But his excitement at seeing the work, "Landscape With Horses," a possible study for a 1911 painting by the German Expressionist Franz Marc, was tempered by one fact he called "irrefutable": The 1938 law that allowed the Nazis to seize it - and thousands of other Modernist artworks deemed "degenerate" because Hitler viewed them as un-German or Jewish in nature - remains on the books to this day.
The German authorities say they believe that 380 works confiscated from German public museums under the Nazi-era law may be among the more than 1,200 paintings, lithographs and drawings found stashed away in the apartment of Cornelius Gurlitt, the reclusive 80-year-old son of a Nazi-era art dealer.
Wolfgang Buche, curator of the Moritzburg museum, which once had one of the most impressive collections in Germany. "Landscape With Horses", below, by Franz Marc was among a vast trove of art recently uncovered in Munich. Gordon Welters for The New York Times |
The law's existence renders slim the likelihood that Mr. Buche's museum or dozens of others in Germany can reclaim their works, German legal experts and museum and government officials say. And that law is likely to remain in place.
The Nazis sold thousands of the works on the open art market to fill wartime coffers. Repeal or reform of the 1938 law could unravel an intricate web of art deals involving such works that have been negotiated around the world since, something that even many museum curators like Mr. Buche are loath to consider.
Despite the lengths Germany has gone to to repair the moral and material damage done during World War II, for decades the restitution of confiscated art was not a topic of discussion or action here. No German government has sought to repeal the Nazi law.
"The legal situation is relatively obvious and clear," said Mr. Buche, who oversees the collection at the Moritzburg Foundation in Halle. "With art taken from Jewish collectors, there are sometimes legal or at least moral circumstances under which they can seek to have their works restituted. We can only seek to buy them back."

* _INFORMATION PROVIDED_:
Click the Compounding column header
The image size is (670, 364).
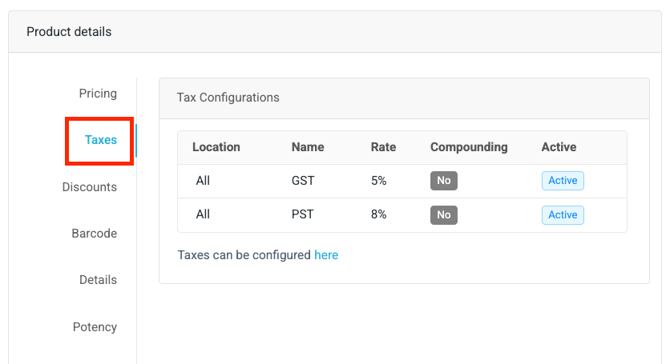click(x=469, y=147)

* _DIRECTIONS_:
- a) Answer these questions using the article on Nazi-era art seizures:
(i) In what year was the law that allowed the Nazis to seize "degenerate" art passed?
(ii) How old is Cornelius Gurlitt?
(iii) In what city is the Moritzburg Foundation located?
- b) In the article on Nazi-era art seizures, reproduce the passage from "But his excitement" up to and including "Nazi-era art dealer.", swapping "reclusive" for "secretive".
- c) Write the next part of the article on Nazi-era art seizures, picking up after its final sentence.
The data that comes after the article is separate material.

* _RESPONSE LIST_:
- a)
(i) 1938
(ii) 80
(iii) Halle

- b)
But his excitement at seeing the work, "Landscape With Horses," a possible study for a 1911 painting by the German Expressionist Franz Marc, was tempered by one fact he called "irrefutable": The 1938 law that allowed the Nazis to seize it - and thousands of other Modernist artworks deemed "degenerate" because Hitler viewed them as un-German or Jewish in nature - remains on the books to this day.
The German authorities say they believe that 380 works confiscated from German public museums under the Nazi-era law may be among the more than 1,200 paintings, lithographs and drawings found stashed away in the apartment of Cornelius Gurlitt, the secretive 80-year-old son of a Nazi-era art dealer.

- c)
Indeed, those works confiscated from public German museums stand in a separate category from works seized or sold under extreme duress by private Jewish collectors, whose heirs may still have legal claims to the art.
But for museums like Mr. Buche's, the legal path is far knottier. What is more, if Mr. Gurlitt can prove he legally inherited the works - and the statute of limitations on any wrongdoing may long ago have run out - they could well remain his, unless a deal with the government can be reached.
While the German authorities have come under criticism for their handling of the Gurlitt case - in particular, keeping the discovery of the art secret for almost two years - questions have been raised about whether they had the right to seize Mr. Gurlitt's entire collection. He has not been charged with any crime.
The state prosecutor in Augsburg, Bavaria, where the case is being handled, recently said he would urge the task force appointed to clarify the provenance of the collection to tell him quickly which works are irrefutably Mr. Gurlitt's, so that they can be returned. Mr. Gurlitt has made clear he wants them back.
Mr. Buche, the curator, would like his pictures back, too. Yet, in his three decades at the Moritzburg museum, he has been able to celebrate the return of just 16 prewar items, a tenth of a collection that once ranked among the most impressive in the country.
Some of the museum's prewar works now hang in the Museum of Modern Art in New York after having been traded on the open market like many so-called degenerate works once confiscated by the Nazis.
The Kunsthalle Mannheim lost its Modernist collection, some 800 works, to the Nazis, including Ernst-Ludwig Kirchner's "Melancholy Girl," which was found in the Gurlitt collection.
Ulrike Lorenz, director of the Kunsthalle Mannheim, would like to see the painting hanging in Mannheim again and says she is determined to press the museum's claims.
Such claims could proliferate once the works, probably hundreds, seized from museums and found in the Gurlitt collection are more widely known. But some warn of the far-reaching implications of nullifying the 1938 law.
"If that law were to be nullified, then all the transactions would have to be annulled," said Sabine Rudolph, a lawyer who specializes in the restitution of art confiscated from Jews. "If one museum that recognizes a work in the Gurlitt collection insists, 'I want that back,' they may suddenly realize they have several works that previously belonged to other museums that they would then have to return."